Two days after returning from the AdAge Digital Conference, I’m still stuck on the Earned vs. Paid Media discussion that kicked off the event.

It all started with Fred Wilson’s opening keynote which proclaimed:

paidvearned1

In case you’re new to the “paid” vs. “earned” debate, here’s a handy little diagram from David Armano, VP of Experience Design with Critical Mass:

Nifty, eh? And applicable not just to digital media but to ALL media (IMHO).

But what’s really interesting isn’t the rising trend toward earned and away from paid [a hotly debated issue!], but the bizarre skewing of creativity vs. spending within the two models (also from Fred’s presentation which can be downloaded here):

tvearned

Is it me or does it appear the Paid Media approach is um… a little bit o’ cheating?
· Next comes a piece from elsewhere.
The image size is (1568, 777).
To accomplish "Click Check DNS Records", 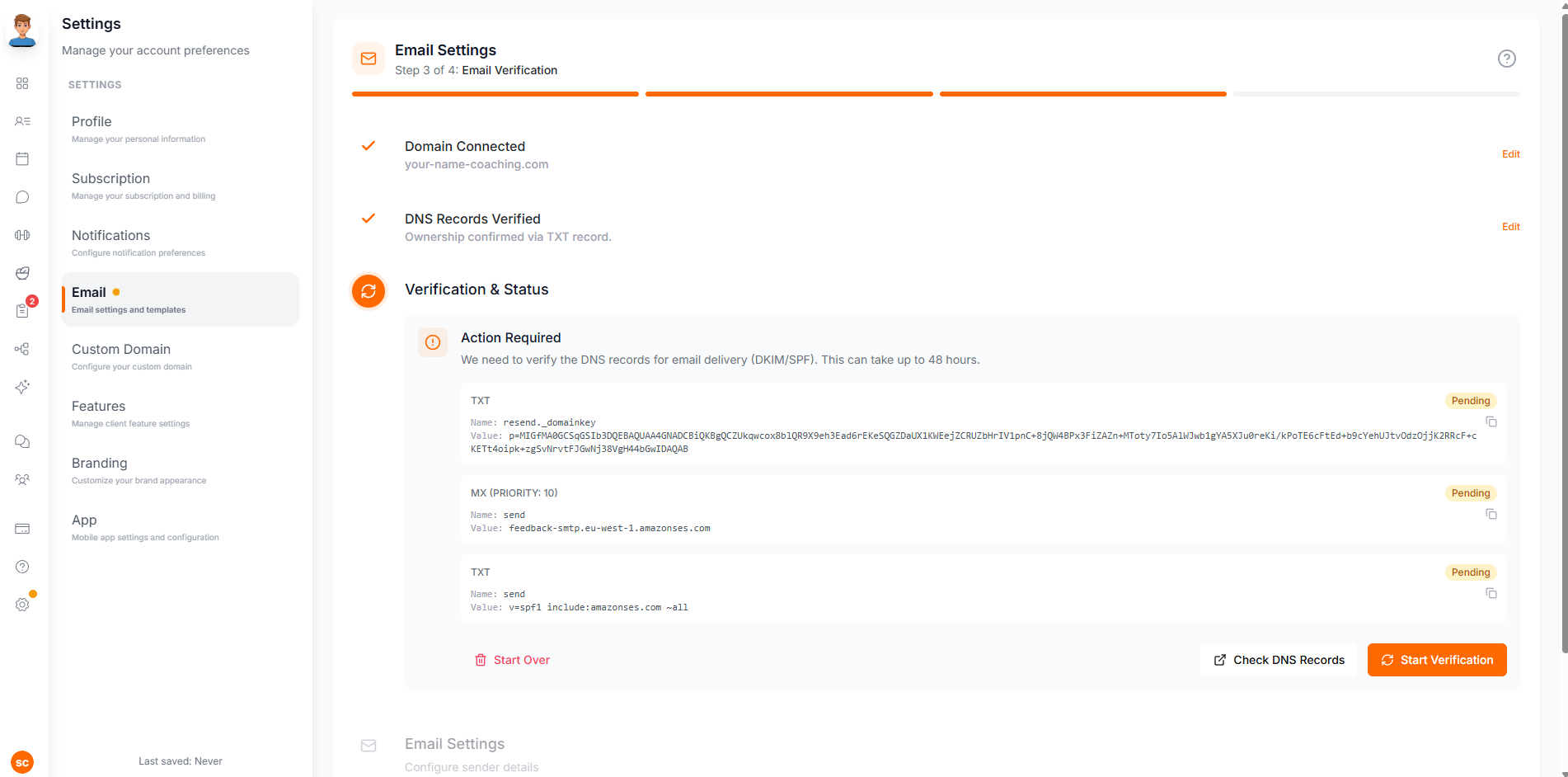I will pos(1279,660).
A la “Just in case I’m not creative enough… I’ll BUY enough visibility to hammer the goddamn message home.”

WTF????!!!!

So all this thinking was percolating in my teeny weeny brain when Simon Clift, CMO of Unilever stated rather bluntly (and probably to the great horror of his media planners):

I’m convinced fat media budgets help make people lazy, and we’ve thought about [whether we] should cut media budgets on some specific projects in order to force people to come up with ideas.”

It’s no secret that the very best, most compelling “case studies” in marketing, advertising, and PR are those that succeeded in spite of tiny [or non-existent] media budgets—not because of them.
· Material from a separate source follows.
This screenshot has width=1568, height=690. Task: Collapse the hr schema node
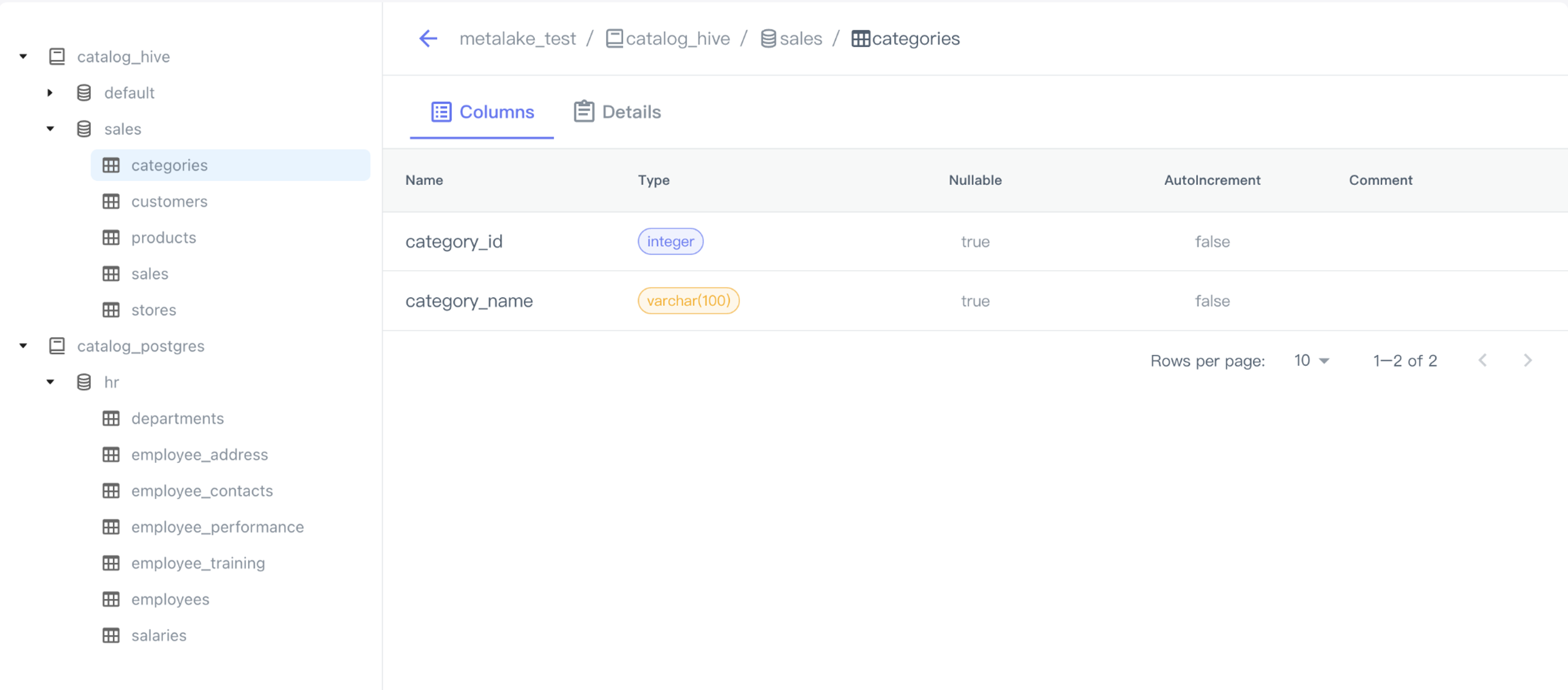tap(50, 382)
Yet the model that our industry was built on demands—and most certainly relies—on EXPOSURE, REACH, EYEBALLS, IMPRESSIONS [insert synonym of choice] doing the bulk of the heavy lifting.

I’m sorry, people, but that’s so 1999.

Which is why, true to character, I shall now throw down the proverbial gauntlet:

IF YOU WANT TO HAVE A JOB IN MARKETING, ADVERTISING, OR PR 5 YEARS FROM NOW, PLEASE STOP COUNTING ON A FAT MEDIA BUDGET TO COMPENSATE FOR YOUR LACK OF CREATIVITY.

I hate to be the bearer of bad news (or do I? Jury’s still out…), but better be honest now than sorry later.

Earned media is here. It’s aggressive. And it has no respect for its elders.

So instead of fighting it, why not give it a big ole hug?